**Brief:** Repeat, line for line, the entries printed below.

+--

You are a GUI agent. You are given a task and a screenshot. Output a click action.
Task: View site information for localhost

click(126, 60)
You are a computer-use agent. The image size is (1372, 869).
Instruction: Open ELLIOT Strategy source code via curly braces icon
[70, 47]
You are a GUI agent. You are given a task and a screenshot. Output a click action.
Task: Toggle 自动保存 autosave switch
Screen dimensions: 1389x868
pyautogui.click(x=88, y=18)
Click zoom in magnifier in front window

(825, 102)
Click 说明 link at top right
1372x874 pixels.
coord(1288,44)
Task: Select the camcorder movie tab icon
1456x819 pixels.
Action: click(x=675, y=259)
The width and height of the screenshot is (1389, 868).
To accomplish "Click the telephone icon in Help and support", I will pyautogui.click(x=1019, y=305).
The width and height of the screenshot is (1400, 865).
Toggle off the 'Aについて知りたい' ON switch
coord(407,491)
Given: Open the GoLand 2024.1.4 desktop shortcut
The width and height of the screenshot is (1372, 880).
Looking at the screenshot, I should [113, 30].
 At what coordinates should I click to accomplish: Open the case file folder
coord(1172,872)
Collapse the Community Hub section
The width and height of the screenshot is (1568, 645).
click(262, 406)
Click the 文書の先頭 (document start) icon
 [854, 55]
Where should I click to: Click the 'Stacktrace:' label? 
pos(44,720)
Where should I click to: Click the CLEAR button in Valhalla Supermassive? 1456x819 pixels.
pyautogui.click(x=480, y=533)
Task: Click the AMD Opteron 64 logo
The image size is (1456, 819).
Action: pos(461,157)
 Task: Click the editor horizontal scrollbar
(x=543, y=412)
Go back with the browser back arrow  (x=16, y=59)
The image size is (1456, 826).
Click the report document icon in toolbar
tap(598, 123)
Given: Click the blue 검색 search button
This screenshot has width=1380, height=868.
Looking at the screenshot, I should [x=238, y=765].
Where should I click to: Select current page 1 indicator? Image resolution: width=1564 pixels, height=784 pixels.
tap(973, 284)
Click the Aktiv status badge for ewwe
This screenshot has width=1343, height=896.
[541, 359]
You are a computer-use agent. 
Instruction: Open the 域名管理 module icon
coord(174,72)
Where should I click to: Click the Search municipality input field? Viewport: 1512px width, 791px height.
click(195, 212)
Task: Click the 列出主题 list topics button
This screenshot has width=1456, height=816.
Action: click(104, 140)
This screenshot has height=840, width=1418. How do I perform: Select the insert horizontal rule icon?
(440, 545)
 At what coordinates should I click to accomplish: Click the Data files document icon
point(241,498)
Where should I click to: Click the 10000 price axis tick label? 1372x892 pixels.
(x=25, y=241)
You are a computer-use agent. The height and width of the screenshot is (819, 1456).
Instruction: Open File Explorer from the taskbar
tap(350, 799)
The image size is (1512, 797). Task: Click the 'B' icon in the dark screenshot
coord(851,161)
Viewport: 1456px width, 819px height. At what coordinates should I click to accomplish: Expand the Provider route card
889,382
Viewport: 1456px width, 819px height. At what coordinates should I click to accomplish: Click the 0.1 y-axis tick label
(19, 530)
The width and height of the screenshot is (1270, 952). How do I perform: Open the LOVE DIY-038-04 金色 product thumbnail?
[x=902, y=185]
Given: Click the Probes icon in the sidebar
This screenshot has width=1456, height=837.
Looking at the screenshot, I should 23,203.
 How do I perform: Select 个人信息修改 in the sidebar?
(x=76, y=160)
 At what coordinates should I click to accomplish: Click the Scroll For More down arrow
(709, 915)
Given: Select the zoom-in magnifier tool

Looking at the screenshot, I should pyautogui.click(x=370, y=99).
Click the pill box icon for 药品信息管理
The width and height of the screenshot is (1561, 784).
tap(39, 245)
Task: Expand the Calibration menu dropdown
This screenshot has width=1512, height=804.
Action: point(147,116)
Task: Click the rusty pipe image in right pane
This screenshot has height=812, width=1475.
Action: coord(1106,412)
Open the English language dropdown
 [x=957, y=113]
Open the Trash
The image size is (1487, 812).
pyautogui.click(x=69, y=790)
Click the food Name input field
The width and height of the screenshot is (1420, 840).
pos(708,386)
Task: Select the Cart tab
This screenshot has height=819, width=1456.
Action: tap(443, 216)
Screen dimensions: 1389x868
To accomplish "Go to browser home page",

+--

**Your response:**
You are a GUI agent. You are given a task and a screenshot. Output a click action.
Task: View site information for localhost

click(126, 60)
You are a computer-use agent. The image size is (1372, 869).
Instruction: Open ELLIOT Strategy source code via curly braces icon
[70, 47]
You are a GUI agent. You are given a task and a screenshot. Output a click action.
Task: Toggle 自动保存 autosave switch
Screen dimensions: 1389x868
pyautogui.click(x=88, y=18)
Click zoom in magnifier in front window

(825, 102)
Click 说明 link at top right
1372x874 pixels.
coord(1288,44)
Task: Select the camcorder movie tab icon
1456x819 pixels.
Action: click(x=675, y=259)
The width and height of the screenshot is (1389, 868).
To accomplish "Click the telephone icon in Help and support", I will pyautogui.click(x=1019, y=305).
The width and height of the screenshot is (1400, 865).
Toggle off the 'Aについて知りたい' ON switch
coord(407,491)
Given: Open the GoLand 2024.1.4 desktop shortcut
The width and height of the screenshot is (1372, 880).
Looking at the screenshot, I should [113, 30].
 At what coordinates should I click to accomplish: Open the case file folder
coord(1172,872)
Collapse the Community Hub section
The width and height of the screenshot is (1568, 645).
click(262, 406)
Click the 文書の先頭 (document start) icon
 [854, 55]
Where should I click to: Click the 'Stacktrace:' label? 
pos(44,720)
Where should I click to: Click the CLEAR button in Valhalla Supermassive? 1456x819 pixels.
pyautogui.click(x=480, y=533)
Task: Click the AMD Opteron 64 logo
The image size is (1456, 819).
Action: pos(461,157)
 Task: Click the editor horizontal scrollbar
(x=543, y=412)
Go back with the browser back arrow  (x=16, y=59)
The image size is (1456, 826).
Click the report document icon in toolbar
tap(598, 123)
Given: Click the blue 검색 search button
This screenshot has width=1380, height=868.
Looking at the screenshot, I should [x=238, y=765].
Where should I click to: Select current page 1 indicator? Image resolution: width=1564 pixels, height=784 pixels.
tap(973, 284)
Click the Aktiv status badge for ewwe
This screenshot has width=1343, height=896.
[541, 359]
You are a computer-use agent. 
Instruction: Open the 域名管理 module icon
coord(174,72)
Where should I click to: Click the Search municipality input field? Viewport: 1512px width, 791px height.
click(195, 212)
Task: Click the 列出主题 list topics button
This screenshot has width=1456, height=816.
Action: click(104, 140)
This screenshot has height=840, width=1418. How do I perform: Select the insert horizontal rule icon?
(440, 545)
 At what coordinates should I click to accomplish: Click the Data files document icon
point(241,498)
Where should I click to: Click the 10000 price axis tick label? 1372x892 pixels.
(x=25, y=241)
You are a computer-use agent. The height and width of the screenshot is (819, 1456).
Instruction: Open File Explorer from the taskbar
tap(350, 799)
The image size is (1512, 797). Task: Click the 'B' icon in the dark screenshot
coord(851,161)
Viewport: 1456px width, 819px height. At what coordinates should I click to accomplish: Expand the Provider route card
889,382
Viewport: 1456px width, 819px height. At what coordinates should I click to accomplish: Click the 0.1 y-axis tick label
(19, 530)
The width and height of the screenshot is (1270, 952). How do I perform: Open the LOVE DIY-038-04 金色 product thumbnail?
[x=902, y=185]
Given: Click the Probes icon in the sidebar
This screenshot has width=1456, height=837.
Looking at the screenshot, I should 23,203.
 How do I perform: Select 个人信息修改 in the sidebar?
(x=76, y=160)
 At what coordinates should I click to accomplish: Click the Scroll For More down arrow
(709, 915)
Given: Select the zoom-in magnifier tool

Looking at the screenshot, I should pyautogui.click(x=370, y=99).
Click the pill box icon for 药品信息管理
The width and height of the screenshot is (1561, 784).
tap(39, 245)
Task: Expand the Calibration menu dropdown
This screenshot has width=1512, height=804.
Action: point(147,116)
Task: Click the rusty pipe image in right pane
This screenshot has height=812, width=1475.
Action: coord(1106,412)
Open the English language dropdown
 [x=957, y=113]
Open the Trash
The image size is (1487, 812).
pyautogui.click(x=69, y=790)
Click the food Name input field
The width and height of the screenshot is (1420, 840).
pos(708,386)
Task: Select the Cart tab
This screenshot has height=819, width=1456.
Action: tap(443, 216)
Screen dimensions: 1389x868
To accomplish "Go to browser home page",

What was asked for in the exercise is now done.